Pixel coordinate grounding data:
----

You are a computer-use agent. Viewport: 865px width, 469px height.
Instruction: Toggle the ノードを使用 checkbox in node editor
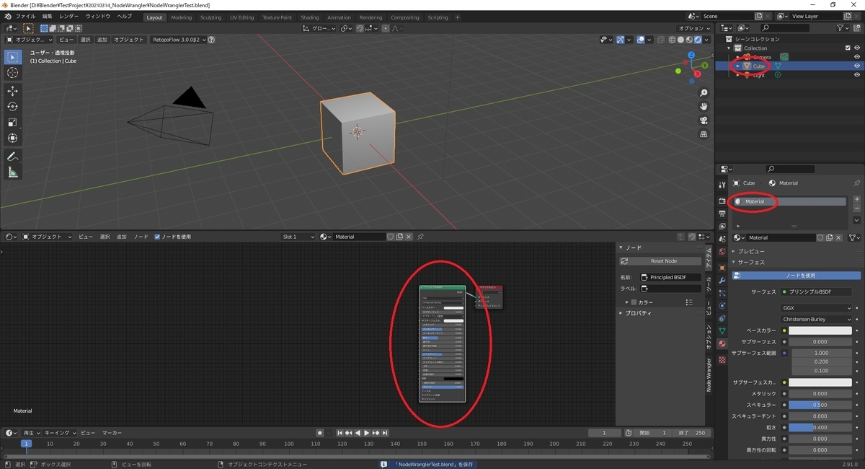[x=158, y=237]
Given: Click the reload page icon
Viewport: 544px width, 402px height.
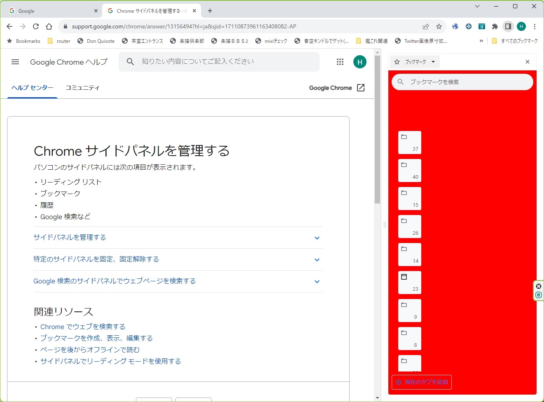Looking at the screenshot, I should click(x=36, y=26).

----

- TASK INSTRUCTIONS -
Without any pictures, please write out the lines from the one containing "Given: Click the reload page icon" through the final line of the data, exactly and inclusive of both ends.

- RESULT OF THE EXERCISE -
Given: Click the reload page icon
Viewport: 544px width, 402px height.
Looking at the screenshot, I should click(x=36, y=26).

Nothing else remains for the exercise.